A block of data

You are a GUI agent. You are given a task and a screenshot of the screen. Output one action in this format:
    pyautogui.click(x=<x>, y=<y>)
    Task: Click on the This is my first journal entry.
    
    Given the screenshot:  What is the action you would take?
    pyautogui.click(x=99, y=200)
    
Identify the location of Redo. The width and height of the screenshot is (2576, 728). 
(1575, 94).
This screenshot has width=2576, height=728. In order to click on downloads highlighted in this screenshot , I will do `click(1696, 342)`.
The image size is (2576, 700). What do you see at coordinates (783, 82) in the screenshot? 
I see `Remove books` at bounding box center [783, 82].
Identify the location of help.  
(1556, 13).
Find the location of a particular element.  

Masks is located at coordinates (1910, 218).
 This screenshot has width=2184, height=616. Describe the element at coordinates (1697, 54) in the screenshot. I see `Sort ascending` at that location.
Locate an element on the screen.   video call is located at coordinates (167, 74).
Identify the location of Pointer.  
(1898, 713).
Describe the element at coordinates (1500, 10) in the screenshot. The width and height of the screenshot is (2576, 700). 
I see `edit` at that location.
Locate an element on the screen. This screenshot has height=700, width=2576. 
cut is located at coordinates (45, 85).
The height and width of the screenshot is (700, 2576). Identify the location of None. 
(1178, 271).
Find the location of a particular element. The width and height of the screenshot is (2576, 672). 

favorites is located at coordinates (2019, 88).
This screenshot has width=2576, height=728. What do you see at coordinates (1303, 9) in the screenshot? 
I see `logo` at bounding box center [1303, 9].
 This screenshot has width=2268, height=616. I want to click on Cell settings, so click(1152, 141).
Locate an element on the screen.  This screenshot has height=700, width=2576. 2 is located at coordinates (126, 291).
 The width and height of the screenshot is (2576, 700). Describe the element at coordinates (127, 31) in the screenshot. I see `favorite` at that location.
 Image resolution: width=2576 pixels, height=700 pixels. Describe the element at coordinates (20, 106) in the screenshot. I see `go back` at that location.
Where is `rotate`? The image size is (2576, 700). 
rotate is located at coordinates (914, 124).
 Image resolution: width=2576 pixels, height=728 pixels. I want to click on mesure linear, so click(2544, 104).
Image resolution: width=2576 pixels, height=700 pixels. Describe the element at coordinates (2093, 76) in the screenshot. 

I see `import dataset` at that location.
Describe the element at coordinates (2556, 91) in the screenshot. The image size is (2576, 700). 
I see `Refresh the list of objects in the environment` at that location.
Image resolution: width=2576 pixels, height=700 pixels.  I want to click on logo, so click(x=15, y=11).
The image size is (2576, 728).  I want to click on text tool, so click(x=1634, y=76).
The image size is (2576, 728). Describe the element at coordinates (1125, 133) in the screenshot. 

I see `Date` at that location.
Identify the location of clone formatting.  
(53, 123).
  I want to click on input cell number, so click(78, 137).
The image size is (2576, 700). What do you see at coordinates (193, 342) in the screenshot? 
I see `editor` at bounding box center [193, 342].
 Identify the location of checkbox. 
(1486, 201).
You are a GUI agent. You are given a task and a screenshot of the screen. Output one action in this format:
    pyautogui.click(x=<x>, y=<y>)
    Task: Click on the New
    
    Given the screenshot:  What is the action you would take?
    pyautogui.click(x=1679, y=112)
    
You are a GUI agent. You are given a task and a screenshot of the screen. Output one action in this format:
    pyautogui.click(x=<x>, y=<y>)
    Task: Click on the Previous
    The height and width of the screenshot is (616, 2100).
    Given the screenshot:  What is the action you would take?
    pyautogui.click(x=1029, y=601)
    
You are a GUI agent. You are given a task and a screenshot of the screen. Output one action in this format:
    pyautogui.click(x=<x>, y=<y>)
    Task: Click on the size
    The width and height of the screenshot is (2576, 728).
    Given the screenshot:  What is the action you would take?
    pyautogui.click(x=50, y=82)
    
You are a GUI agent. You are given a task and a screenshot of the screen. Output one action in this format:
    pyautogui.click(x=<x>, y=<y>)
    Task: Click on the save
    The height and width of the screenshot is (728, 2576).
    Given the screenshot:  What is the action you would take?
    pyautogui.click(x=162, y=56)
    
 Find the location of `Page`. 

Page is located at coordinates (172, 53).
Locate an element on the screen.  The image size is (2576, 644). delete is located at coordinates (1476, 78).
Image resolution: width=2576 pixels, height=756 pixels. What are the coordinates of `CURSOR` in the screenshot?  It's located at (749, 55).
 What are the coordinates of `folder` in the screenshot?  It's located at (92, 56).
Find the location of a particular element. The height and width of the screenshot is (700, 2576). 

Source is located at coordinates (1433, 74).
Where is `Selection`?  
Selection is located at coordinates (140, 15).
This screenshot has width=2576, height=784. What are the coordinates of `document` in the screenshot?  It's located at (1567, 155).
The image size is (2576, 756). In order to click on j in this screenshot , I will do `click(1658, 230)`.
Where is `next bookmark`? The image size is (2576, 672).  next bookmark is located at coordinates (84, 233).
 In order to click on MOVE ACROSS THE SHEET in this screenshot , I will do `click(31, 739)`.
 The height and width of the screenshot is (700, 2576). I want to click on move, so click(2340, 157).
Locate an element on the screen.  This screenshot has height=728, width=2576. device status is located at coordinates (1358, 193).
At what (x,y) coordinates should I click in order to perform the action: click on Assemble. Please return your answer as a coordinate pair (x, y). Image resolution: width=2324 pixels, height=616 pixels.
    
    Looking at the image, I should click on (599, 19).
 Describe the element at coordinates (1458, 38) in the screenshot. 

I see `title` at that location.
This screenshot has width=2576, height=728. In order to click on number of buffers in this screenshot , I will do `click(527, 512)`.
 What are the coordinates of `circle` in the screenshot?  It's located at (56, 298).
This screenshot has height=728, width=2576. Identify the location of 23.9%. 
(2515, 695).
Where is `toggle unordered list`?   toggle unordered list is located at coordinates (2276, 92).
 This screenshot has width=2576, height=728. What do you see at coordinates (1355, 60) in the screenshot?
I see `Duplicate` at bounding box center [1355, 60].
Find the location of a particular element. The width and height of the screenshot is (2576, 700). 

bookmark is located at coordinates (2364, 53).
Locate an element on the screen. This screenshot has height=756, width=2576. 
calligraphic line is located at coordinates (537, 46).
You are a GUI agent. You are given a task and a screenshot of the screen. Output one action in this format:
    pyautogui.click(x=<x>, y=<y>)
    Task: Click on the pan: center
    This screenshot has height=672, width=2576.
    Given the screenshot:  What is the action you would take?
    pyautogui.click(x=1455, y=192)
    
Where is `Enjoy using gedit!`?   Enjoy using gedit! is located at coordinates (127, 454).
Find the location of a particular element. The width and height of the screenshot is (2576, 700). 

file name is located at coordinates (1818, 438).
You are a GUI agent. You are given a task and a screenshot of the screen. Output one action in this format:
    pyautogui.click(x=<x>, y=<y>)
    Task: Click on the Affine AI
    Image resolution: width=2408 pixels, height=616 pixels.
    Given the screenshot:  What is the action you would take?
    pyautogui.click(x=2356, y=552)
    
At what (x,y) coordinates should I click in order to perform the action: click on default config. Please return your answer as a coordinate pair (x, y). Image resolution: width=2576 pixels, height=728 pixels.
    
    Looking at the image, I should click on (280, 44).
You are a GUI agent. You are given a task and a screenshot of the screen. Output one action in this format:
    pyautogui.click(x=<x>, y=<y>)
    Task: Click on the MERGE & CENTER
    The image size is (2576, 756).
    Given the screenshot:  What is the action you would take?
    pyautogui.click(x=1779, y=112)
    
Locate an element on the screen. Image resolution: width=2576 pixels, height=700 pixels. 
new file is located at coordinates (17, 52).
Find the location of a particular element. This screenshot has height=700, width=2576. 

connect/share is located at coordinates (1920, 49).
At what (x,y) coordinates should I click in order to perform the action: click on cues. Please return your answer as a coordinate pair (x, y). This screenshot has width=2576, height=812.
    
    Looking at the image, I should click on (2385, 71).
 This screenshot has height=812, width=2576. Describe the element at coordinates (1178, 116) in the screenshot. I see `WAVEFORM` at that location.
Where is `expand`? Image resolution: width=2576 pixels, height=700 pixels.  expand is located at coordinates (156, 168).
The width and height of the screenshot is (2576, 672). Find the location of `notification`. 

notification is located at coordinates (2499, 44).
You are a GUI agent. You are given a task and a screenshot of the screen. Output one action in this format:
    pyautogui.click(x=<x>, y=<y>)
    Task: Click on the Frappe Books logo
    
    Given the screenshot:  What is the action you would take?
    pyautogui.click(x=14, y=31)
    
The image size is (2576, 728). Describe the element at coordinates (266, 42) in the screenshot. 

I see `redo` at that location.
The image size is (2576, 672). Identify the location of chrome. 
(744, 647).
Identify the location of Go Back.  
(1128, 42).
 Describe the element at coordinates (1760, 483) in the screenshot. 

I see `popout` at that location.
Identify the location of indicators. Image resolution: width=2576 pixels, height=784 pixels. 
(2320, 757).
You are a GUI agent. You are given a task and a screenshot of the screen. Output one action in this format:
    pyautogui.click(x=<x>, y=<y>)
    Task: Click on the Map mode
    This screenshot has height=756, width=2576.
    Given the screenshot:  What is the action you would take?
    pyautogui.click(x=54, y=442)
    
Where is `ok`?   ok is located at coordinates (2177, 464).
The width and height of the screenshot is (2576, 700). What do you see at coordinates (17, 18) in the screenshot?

# [REQUIRED TASK]
Rewrite the lines from the one containing "Find the location of a particular element. The height" through the one containing "so click(2340, 157).", swapping "Where is" for "Where's" and keeping everything else the same.

# [ANSWER BELOW]
Find the location of a particular element. The height and width of the screenshot is (700, 2576). 

Source is located at coordinates (1433, 74).
Where's `Selection`?  
Selection is located at coordinates (140, 15).
This screenshot has width=2576, height=784. What are the coordinates of `document` in the screenshot?  It's located at (1567, 155).
The image size is (2576, 756). In order to click on j in this screenshot , I will do `click(1658, 230)`.
Where's `next bookmark`? The image size is (2576, 672).  next bookmark is located at coordinates (84, 233).
 In order to click on MOVE ACROSS THE SHEET in this screenshot , I will do `click(31, 739)`.
 The height and width of the screenshot is (700, 2576). I want to click on move, so click(2340, 157).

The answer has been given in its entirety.